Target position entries
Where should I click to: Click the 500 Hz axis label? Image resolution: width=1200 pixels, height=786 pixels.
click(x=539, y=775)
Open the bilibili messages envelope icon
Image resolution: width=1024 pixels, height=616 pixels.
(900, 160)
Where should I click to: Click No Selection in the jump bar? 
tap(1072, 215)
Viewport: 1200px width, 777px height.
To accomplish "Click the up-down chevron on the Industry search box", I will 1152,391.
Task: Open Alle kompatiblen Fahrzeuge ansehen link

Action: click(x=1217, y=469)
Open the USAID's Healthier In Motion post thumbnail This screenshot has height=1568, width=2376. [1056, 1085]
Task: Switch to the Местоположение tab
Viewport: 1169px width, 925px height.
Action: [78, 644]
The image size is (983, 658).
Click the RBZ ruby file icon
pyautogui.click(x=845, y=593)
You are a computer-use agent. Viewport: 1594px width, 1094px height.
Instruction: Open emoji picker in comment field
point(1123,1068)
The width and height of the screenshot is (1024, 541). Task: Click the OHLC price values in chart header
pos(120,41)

*Your goal*:
Copy all of the entries above line for line, without changing anything.

*Exercise solution*:
Where should I click to: Click the 500 Hz axis label? Image resolution: width=1200 pixels, height=786 pixels.
click(x=539, y=775)
Open the bilibili messages envelope icon
Image resolution: width=1024 pixels, height=616 pixels.
(900, 160)
Where should I click to: Click No Selection in the jump bar? 
tap(1072, 215)
Viewport: 1200px width, 777px height.
To accomplish "Click the up-down chevron on the Industry search box", I will 1152,391.
Task: Open Alle kompatiblen Fahrzeuge ansehen link

Action: click(x=1217, y=469)
Open the USAID's Healthier In Motion post thumbnail This screenshot has height=1568, width=2376. [1056, 1085]
Task: Switch to the Местоположение tab
Viewport: 1169px width, 925px height.
Action: [78, 644]
The image size is (983, 658).
Click the RBZ ruby file icon
pyautogui.click(x=845, y=593)
You are a computer-use agent. Viewport: 1594px width, 1094px height.
Instruction: Open emoji picker in comment field
point(1123,1068)
The width and height of the screenshot is (1024, 541). Task: Click the OHLC price values in chart header
pos(120,41)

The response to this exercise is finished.